Like student protesters today, Martin Luther King Jr. and other 1960s civil rights activists were criticized as disruptive and disorderly.

Such popular invocations of the movement miss how the civil rights heroes of the past were viewed as dangerous, disorderly, and unwelcome in their own day. King and others who refused to live by the racial status quo were treated as “extremists” in their time, just like their contemporary counterparts are treated in our time.

Indeed, from the Montgomery bus boycott in 1955 on, King understood the need for disruptive protest to upset norms of segregation, poverty, and militarism. And he was criticized for it. Many leaders and commentators chastised King and the bus boycott for hurting the bus company and putting people out of work—and the national NAACP didn’t support the year-long bus boycott, finding it too disruptive, only later taking on the legal case.

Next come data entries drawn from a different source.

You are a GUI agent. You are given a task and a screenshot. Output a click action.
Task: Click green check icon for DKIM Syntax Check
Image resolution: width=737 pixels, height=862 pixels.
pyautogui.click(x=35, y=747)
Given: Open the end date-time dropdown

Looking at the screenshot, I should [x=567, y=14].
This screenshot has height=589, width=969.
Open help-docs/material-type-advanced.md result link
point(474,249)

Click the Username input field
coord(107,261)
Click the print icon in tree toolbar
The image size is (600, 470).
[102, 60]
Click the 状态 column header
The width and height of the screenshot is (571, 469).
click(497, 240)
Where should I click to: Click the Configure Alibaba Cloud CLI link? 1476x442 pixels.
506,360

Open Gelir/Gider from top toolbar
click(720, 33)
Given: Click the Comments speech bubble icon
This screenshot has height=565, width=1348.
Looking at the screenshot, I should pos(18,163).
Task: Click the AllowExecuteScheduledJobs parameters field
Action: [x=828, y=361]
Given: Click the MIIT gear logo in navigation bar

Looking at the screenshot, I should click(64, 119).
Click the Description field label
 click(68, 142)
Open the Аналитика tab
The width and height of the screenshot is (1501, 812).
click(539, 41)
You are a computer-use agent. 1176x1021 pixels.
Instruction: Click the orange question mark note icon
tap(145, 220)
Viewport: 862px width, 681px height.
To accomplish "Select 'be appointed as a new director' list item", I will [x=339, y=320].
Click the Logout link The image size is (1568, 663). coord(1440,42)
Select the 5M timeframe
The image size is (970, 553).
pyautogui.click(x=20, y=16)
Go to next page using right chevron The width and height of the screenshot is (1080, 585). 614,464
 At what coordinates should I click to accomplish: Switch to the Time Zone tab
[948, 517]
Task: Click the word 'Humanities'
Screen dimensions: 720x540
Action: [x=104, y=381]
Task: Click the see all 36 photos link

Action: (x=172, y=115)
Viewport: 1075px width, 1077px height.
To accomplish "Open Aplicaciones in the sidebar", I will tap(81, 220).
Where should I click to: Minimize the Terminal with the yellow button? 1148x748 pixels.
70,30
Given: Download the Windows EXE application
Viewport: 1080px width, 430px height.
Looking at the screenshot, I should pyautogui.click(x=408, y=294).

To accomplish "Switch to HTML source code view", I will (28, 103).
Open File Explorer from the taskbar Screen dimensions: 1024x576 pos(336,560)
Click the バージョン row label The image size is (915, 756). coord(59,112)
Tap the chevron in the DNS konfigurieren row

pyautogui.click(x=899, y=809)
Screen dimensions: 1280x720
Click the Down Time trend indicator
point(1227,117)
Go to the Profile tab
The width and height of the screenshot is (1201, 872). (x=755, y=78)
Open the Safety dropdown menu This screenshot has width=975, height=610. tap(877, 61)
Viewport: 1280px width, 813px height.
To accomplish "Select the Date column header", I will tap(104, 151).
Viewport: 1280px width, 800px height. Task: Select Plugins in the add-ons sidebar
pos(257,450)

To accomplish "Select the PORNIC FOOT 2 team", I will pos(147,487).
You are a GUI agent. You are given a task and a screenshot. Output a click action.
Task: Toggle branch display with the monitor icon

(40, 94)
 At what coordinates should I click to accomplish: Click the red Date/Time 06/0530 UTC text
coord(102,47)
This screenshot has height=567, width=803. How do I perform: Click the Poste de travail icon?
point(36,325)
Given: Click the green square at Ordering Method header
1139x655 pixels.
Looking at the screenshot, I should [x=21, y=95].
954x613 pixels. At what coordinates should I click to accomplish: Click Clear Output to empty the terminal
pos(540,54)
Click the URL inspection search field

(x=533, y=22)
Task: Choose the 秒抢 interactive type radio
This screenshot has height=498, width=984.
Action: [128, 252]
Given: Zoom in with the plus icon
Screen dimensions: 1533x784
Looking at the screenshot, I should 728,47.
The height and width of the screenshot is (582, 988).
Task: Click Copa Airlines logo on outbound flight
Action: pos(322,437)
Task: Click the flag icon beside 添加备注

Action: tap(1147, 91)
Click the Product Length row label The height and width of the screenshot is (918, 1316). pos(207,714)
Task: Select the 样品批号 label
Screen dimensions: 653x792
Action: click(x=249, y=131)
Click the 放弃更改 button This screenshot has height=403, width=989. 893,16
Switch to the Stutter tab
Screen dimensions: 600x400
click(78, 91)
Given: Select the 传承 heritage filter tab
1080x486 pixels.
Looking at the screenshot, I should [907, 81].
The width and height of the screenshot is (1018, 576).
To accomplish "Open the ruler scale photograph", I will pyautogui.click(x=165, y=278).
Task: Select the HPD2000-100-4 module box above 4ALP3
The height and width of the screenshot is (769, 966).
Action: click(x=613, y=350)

Even the march that King would later become most associated with after his assassination–the March on Washington (MOW) on Aug. 28, 1963, of 250,000 people—was not supported by many politicians or most Americans at the time, according a Gallup poll done the week of the march.

Those who opposed civil rights activism were not some Southern fringe. The Chicago Sun Times in 1963 decried the “intimidation” of the MOW. The Chicago Tribune, alongside various Chicago politicians, referred to King as an “outside agitator” when he criticized the city’s deep segregation in 1963, saying it was as bad as Birmingham’s.

As King had said for years: “Racial injustice was not a sectional problem. …De facto segregation of the North was as injurious as the legal segregation of the South.” Indeed, a couple of months before the MOW, on June 12, 1963, Dr. King delivered the commencement address at City College and underscored that point.

Located in the heart of Harlem, City College proclaimed its mission to provide a free excellent higher education to the "whole people" of New York. But in reality, King addressed a nearly all-white crowd of 15,000 people that day. Less than three dozen of the 2,800 students graduating in 1963 were Black, though nearly half of the city’s schools were Black and Puerto Rican. Civil rights advocates, parents, and students had been pointing out the problem for years, including City College’s own Kenneth Clark, a sociologist whose research had been crucial to the Supreme Court’s Brown decision striking down school segregation in 1954.

A month after King’s City College address, Black Brooklynites staged pickets intended to disrupt—and ideally halt—construction work at the Downstate Hospital because construction companies excluded Black workers. Protesters even laid down in front of construction vehicles. Hundreds were arrested day after day.